By Phil Kitchel posted 07-12-2022 06:00 AM

  

By Ron Gay

I remember my first days in the classroom with my little humans, thinking, “I LOVE teaching!” They were sweet and captivated by my voice and the cool things I created for their learning. Within days, however, it was clear that the “honeymoon” was over. Behaviors escalated. All kinds of them. Every one of which interfered with my teaching—and their learning.

I wish someone would have taken me aside and said, “Ron, here are the essential things you need to know to manage your students.” Unfortunately, that didn’t happen. It took years to refine my classroom management plan. As you begin, I recommend the classic text Classroom Management That Works: Research-Based Strategies for Every Teacher (Marzano et al., 2003).  Next, follow these four principles to help you develop your own effective plan.

  1. Build and maintain positive relationships with your students.
    • If they know you care about them and love them, they will listen to you, respond, and try to meet your expectations.
    • Create time to get to know them and their likes and dislikes.
    • Have conversations that are unrelated to academics.
    • It’s okay to laugh with them.
    • Strong relationships will sustain them through the challenges of learning.
  1. Establish and teach your classroom norms (rules, procedures, and expectations).

Don’t make the mistake of creating long, complicated rules your students can’t remember. Instead, follow these effective norms:

    • Brief: Make them short and easy to remember.
    • Easy to understand: Use words and illustrations that clearly depict ideas and expectations.
    • Taught early and often: Repetition and practice are essential for learning.
  1. Teach consequences.
    • Students need to learn that positive outcomes result from positive behaviors while negative consequences are incurred for negative behavior.
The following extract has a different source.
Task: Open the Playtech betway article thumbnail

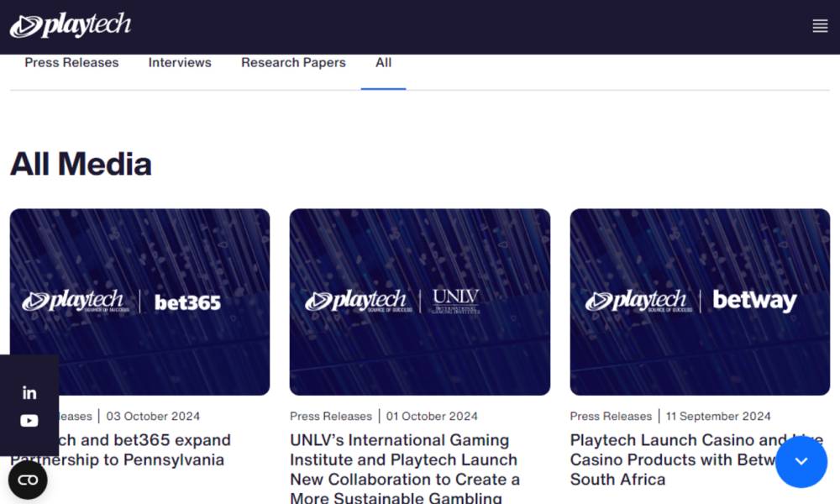Action: [x=700, y=302]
This does not mean punishment.
    • Consequences are the appropriate reaction to behavior.
    • Reward students for desired behaviors.
    • Provide interventions for undesired behaviors.
    • Positive outcomes may include positive praise, tangible or intangible rewards, and access to desired activities.
    • Negative consequences may include things like withdrawing teacher attention, allowing missed opportunities to receive rewards or desired activities, physically relocating them in the classroom, requesting parent contact, and so on. (Cooper et al., 2018).
  1. Don’t hold grudges.
    • Good relationships require allowing students to make mistakes. Remember, they aren’t grown-ups.
    • Start fresh each day. Let them know you still care, and they have positive choices to make.
    • Your forgiving attitude will help them behave better.

Building your classroom management plan based on positive and caring relationships and the explicit teaching of norms and expectations is the foundation of a good plan. These fundamentals, combined with appropriate consequences and allowance for mistakes, are essential principles to creating effective management plans. Establishing a well-managed classroom creates an efficient learning environment conducive to teaching students to mastery. This helps our young humans to experience success in school and in life.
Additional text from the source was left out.